* **Data records**:

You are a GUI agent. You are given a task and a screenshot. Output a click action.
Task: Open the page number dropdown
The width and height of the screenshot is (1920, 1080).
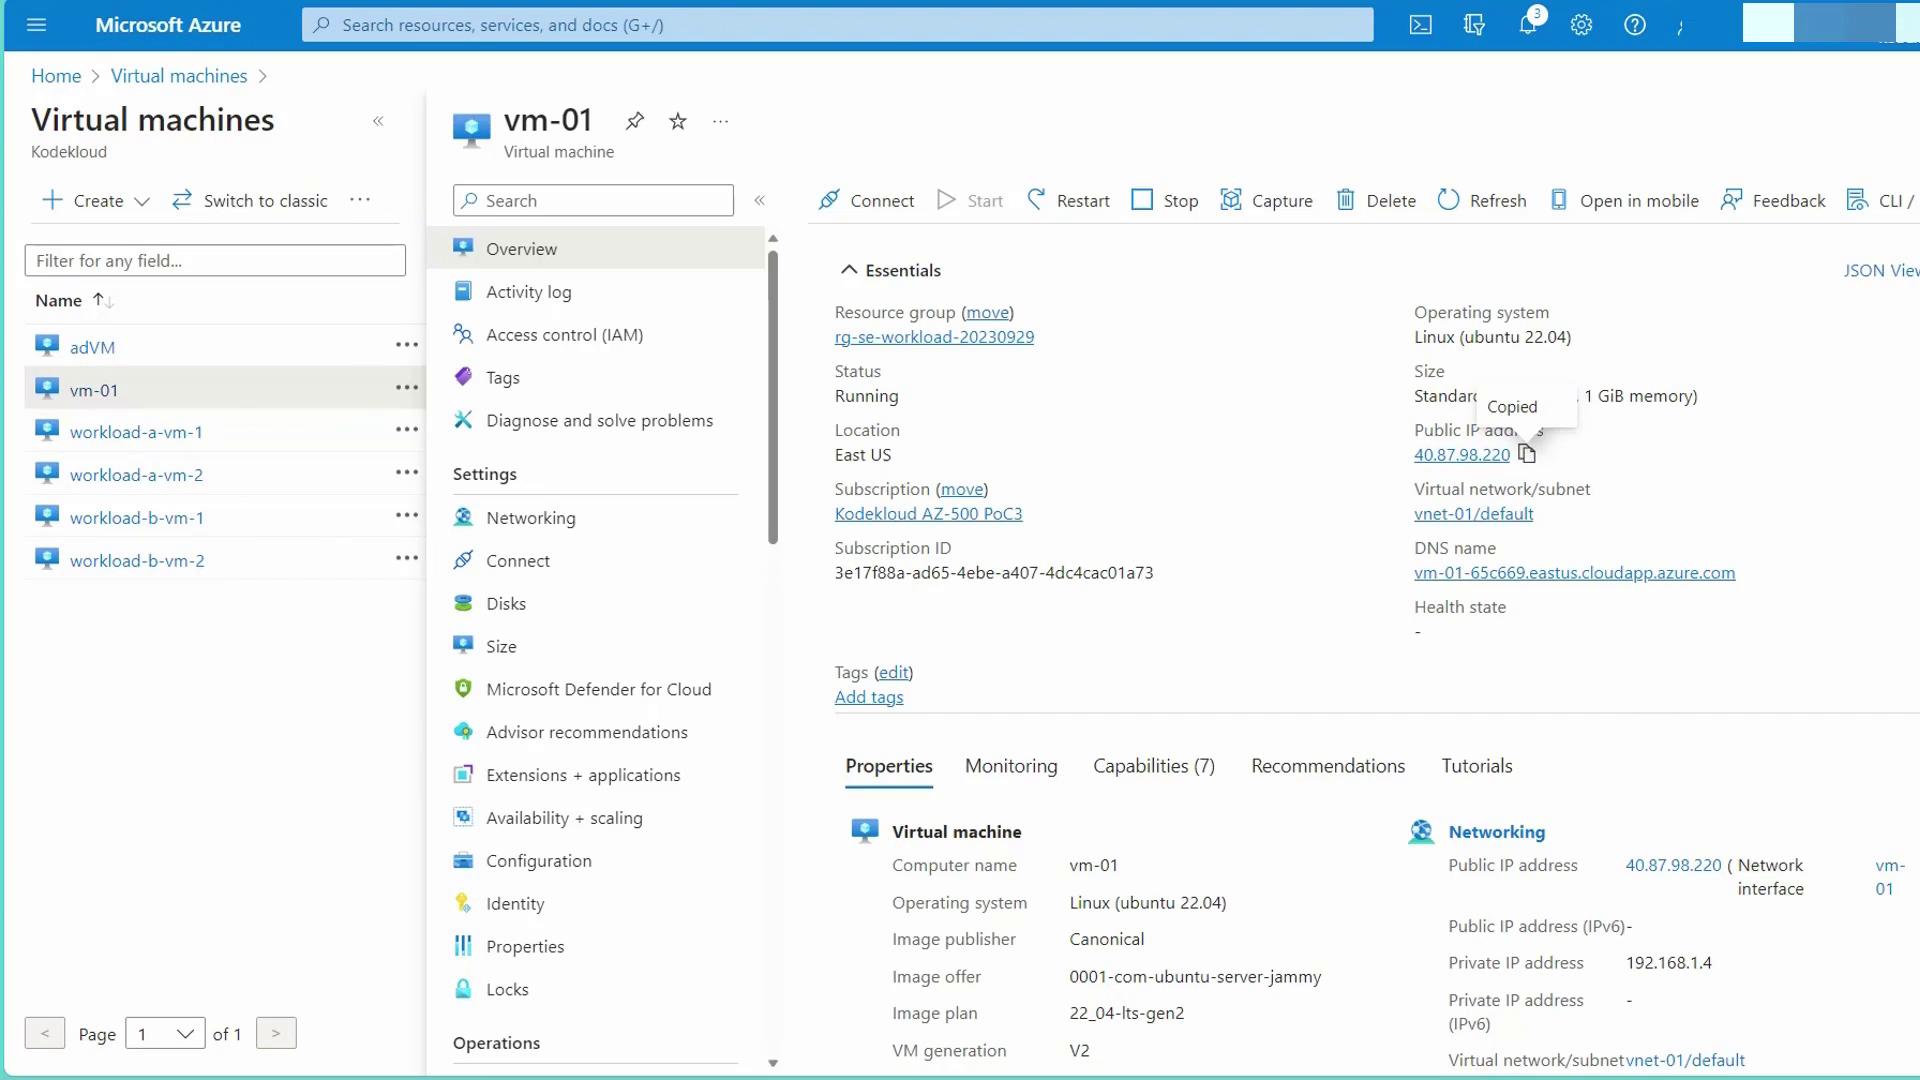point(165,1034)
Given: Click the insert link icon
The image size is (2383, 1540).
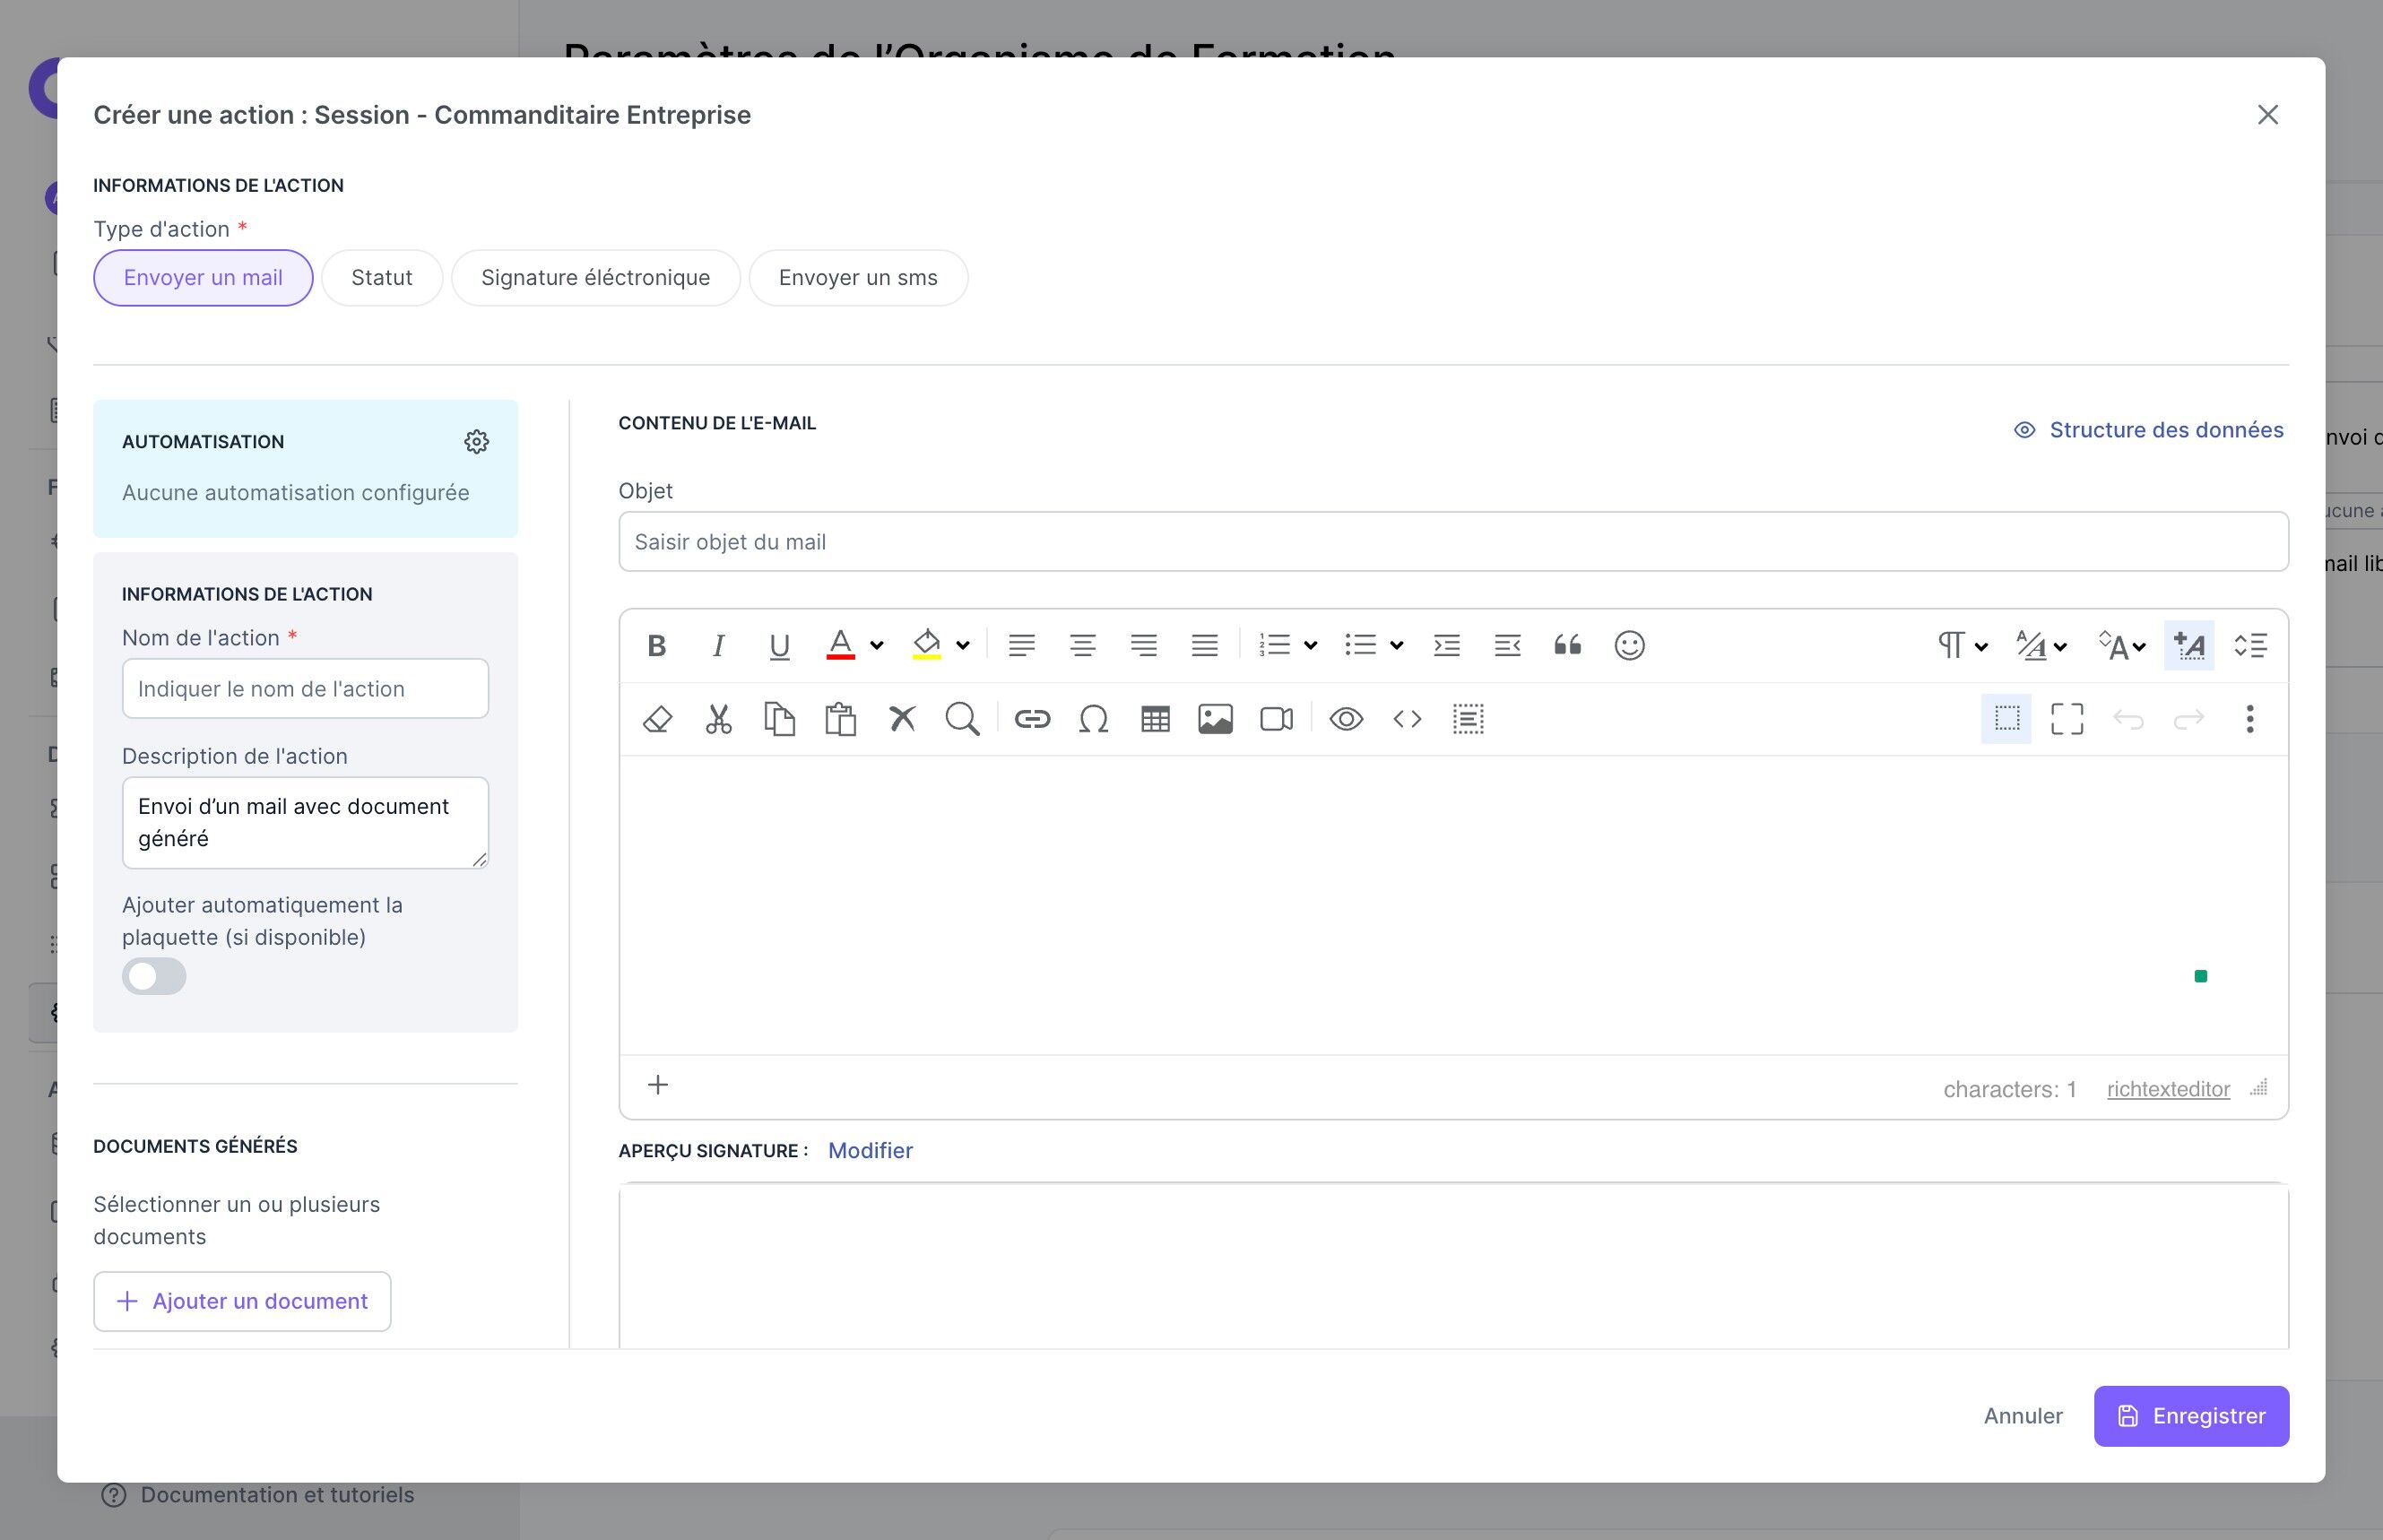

* **Task item**: Only exact copies are wanted here. Write out the lines from the one containing "The width and" through the end of the material and no others, omitting all pictures.

* **Response area**:
The width and height of the screenshot is (1920, 1080).
point(165,1034)
Given: Click the insert link icon
The image size is (2383, 1540).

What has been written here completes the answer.